Bayesian optimization (BO) is a powerful framework to optimize black-box expensive-to-evaluate functions via sequential interactions. In several important problems (e.g. drug discovery, circuit design, neural architecture search, etc.), though, such functions are defined over large $\textit{combinatorial and unstructured}$ spaces. This makes existing BO algorithms not feasible due to the intractable maximization of the acquisition function over these domains. To address this issue, we propose $\textbf{GameOpt}$, a novel game-theoretical approach to combinatorial BO. $\textbf{GameOpt}$ establishes a cooperative game between the different optimization variables, and selects points that are game $\textit{equilibria}$ of an upper confidence bound acquisition function. These are stable configurations from which no variable has an incentive to deviate$-$ analog to local optima in continuous domains. Crucially, this allows us to efficiently break down the complexity of the combinatorial domain into individual decision sets, making $\textbf{GameOpt}$ scalable to large combinatorial spaces. We demonstrate the application of $\textbf{GameOpt}$ to the challenging $\textit{protein design}$ problem and validate its performance on four real-world protein datasets. Each protein can take up to $20^{X}$ possible configurations, where $X$ is the length of a protein, making standard BO methods infeasible. Instead, our approach iteratively selects informative protein configurations and very quickly discovers highly active protein variants compared to other baselines.
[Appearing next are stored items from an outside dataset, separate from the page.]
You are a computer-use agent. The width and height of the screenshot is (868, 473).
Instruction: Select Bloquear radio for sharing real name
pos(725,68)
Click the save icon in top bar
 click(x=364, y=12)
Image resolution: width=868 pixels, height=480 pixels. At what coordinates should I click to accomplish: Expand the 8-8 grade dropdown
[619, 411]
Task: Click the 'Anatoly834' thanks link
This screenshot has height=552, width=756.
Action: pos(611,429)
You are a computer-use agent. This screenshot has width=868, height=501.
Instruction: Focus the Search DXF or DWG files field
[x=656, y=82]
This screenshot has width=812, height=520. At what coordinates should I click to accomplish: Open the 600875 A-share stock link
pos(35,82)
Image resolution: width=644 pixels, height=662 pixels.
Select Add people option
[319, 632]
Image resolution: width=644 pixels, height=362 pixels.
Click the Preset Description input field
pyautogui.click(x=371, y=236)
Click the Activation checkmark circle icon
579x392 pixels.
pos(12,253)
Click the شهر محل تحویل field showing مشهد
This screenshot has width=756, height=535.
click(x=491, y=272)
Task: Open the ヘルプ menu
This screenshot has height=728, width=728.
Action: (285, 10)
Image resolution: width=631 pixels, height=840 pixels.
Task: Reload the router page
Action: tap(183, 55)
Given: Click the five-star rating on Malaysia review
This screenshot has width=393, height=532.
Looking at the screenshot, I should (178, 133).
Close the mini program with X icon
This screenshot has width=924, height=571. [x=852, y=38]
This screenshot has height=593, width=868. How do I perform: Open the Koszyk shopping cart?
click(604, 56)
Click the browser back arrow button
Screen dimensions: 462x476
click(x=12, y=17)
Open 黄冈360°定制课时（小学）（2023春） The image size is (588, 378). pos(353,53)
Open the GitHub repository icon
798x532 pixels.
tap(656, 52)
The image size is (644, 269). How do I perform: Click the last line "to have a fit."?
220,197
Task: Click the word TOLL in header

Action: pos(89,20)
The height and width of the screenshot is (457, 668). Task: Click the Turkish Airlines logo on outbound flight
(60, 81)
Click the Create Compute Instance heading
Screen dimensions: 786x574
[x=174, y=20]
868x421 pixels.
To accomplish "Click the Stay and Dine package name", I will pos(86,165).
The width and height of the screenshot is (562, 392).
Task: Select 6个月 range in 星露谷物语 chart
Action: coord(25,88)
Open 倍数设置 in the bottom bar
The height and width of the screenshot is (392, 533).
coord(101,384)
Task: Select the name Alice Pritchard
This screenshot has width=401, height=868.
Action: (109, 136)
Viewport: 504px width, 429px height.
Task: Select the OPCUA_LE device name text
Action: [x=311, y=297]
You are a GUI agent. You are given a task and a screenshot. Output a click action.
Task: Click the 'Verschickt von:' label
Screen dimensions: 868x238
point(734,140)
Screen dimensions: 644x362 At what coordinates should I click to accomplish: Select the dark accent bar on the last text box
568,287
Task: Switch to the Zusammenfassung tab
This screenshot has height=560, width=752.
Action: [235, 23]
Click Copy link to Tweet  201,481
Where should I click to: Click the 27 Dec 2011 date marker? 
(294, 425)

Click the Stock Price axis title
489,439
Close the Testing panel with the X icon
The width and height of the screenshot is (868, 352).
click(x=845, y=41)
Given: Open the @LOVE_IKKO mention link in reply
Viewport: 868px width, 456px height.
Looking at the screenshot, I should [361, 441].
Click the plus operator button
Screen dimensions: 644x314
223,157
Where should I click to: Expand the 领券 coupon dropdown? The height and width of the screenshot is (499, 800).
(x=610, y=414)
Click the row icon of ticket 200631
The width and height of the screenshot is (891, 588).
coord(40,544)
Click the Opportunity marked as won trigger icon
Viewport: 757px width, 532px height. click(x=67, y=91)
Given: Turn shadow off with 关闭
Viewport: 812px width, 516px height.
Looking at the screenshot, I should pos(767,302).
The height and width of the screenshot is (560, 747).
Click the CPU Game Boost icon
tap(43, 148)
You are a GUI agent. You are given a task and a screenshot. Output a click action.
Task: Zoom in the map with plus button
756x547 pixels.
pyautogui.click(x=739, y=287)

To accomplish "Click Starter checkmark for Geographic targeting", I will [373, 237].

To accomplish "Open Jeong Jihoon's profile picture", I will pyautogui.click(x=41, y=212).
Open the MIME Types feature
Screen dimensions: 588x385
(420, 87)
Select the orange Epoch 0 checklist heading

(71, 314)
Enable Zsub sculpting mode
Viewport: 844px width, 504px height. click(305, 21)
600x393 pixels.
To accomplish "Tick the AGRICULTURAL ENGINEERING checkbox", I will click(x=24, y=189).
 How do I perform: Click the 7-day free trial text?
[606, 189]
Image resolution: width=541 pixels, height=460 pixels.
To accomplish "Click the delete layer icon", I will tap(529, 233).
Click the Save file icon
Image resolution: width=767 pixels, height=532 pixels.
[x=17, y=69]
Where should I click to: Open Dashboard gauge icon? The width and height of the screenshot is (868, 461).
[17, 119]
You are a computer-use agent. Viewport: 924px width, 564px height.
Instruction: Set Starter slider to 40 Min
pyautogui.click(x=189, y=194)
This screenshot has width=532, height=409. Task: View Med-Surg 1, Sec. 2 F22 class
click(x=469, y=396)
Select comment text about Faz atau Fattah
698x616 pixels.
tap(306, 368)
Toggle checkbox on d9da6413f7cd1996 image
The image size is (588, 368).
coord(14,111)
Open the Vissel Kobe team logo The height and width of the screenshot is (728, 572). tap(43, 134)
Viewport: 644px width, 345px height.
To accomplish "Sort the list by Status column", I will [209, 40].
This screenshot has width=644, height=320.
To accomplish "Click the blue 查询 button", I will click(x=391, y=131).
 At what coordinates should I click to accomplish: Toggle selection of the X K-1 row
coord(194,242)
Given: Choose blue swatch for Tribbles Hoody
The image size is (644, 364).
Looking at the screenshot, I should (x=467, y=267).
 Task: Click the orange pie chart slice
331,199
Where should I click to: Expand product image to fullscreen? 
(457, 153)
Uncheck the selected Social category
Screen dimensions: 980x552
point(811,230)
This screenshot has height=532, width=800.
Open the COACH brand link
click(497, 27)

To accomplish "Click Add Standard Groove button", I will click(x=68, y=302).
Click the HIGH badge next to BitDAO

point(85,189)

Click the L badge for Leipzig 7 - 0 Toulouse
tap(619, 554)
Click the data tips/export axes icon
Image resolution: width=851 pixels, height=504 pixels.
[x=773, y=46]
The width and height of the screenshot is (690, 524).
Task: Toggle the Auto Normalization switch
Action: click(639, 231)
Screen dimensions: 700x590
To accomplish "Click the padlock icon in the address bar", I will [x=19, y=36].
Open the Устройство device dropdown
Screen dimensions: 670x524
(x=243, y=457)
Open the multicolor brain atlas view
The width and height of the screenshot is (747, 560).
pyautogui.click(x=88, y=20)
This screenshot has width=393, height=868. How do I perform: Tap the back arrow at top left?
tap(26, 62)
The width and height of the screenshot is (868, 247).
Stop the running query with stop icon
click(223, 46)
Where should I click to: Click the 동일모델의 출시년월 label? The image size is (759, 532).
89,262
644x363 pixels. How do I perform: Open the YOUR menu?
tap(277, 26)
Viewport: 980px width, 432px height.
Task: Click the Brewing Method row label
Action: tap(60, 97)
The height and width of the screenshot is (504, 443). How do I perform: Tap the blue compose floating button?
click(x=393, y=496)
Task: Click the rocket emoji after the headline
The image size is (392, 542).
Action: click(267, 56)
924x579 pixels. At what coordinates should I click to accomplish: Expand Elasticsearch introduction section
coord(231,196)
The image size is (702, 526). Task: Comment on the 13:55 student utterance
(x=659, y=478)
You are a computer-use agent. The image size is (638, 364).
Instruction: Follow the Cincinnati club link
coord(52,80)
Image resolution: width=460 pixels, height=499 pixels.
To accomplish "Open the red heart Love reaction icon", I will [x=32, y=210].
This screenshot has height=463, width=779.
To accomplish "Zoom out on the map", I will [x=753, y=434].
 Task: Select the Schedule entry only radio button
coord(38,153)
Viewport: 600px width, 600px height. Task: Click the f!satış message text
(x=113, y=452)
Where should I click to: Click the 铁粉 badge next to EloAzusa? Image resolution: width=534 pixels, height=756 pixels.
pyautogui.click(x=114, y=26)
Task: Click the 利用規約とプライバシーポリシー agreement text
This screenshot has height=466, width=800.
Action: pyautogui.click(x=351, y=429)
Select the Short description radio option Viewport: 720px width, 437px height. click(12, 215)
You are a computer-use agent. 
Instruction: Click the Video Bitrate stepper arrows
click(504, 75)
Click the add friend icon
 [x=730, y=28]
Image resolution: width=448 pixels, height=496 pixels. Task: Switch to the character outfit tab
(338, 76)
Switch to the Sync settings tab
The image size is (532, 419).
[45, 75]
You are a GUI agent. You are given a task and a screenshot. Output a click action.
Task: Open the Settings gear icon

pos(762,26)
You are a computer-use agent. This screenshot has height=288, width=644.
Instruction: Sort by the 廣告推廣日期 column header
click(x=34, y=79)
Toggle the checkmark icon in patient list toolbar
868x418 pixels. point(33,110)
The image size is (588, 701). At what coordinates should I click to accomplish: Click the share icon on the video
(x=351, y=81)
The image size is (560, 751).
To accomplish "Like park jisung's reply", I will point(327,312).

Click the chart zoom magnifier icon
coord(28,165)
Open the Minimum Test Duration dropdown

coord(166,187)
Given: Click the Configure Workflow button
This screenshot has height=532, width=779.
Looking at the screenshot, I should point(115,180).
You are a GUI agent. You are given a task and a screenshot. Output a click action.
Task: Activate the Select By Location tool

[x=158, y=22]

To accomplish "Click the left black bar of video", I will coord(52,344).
翻译：贝叶斯优化（BO）是一种通过顺序交互来优化评估成本高昂的黑箱函数的强大框架。然而，在若干重要问题（例如药物发现、电路设计、神经架构搜索等）中，此类函数定义在庞大的 $\textit{组合且非结构化}$ 空间上。由于在这些域上获取函数的最大化难以处理，这使得现有的BO算法不可行。为解决此问题，我们提出 $\textbf{GameOpt}$，一种新颖的博弈论方法用于组合贝叶斯优化。$\textbf{GameOpt}$ 在不同的优化变量之间建立了一个合作博弈，并选择作为上置信界获取函数的博弈 $\textit{均衡}$ 的点。这些是稳定的配置，其中没有变量有动机偏离$-$类似于连续域中的局部最优解。至关重要的是，这使我们能够有效地将组合域的复杂性分解为各个决策集，使得 $\textbf{GameOpt}$ 能够扩展到大型组合空间。我们展示了 $\textbf{GameOpt}$ 在具有挑战性的 $\textit{蛋白质设计}$ 问题中的应用，并在四个真实世界的蛋白质数据集上验证了其性能。每个蛋白质最多可具有 $20^{X}$ 种可能的配置，其中 $X$ 是蛋白质的长度，这使得标准BO方法不可行。相比之下，我们的方法迭代地选择信息丰富的蛋白质配置，并与其他基线方法相比，能够非常快速地发现高活性蛋白质变体。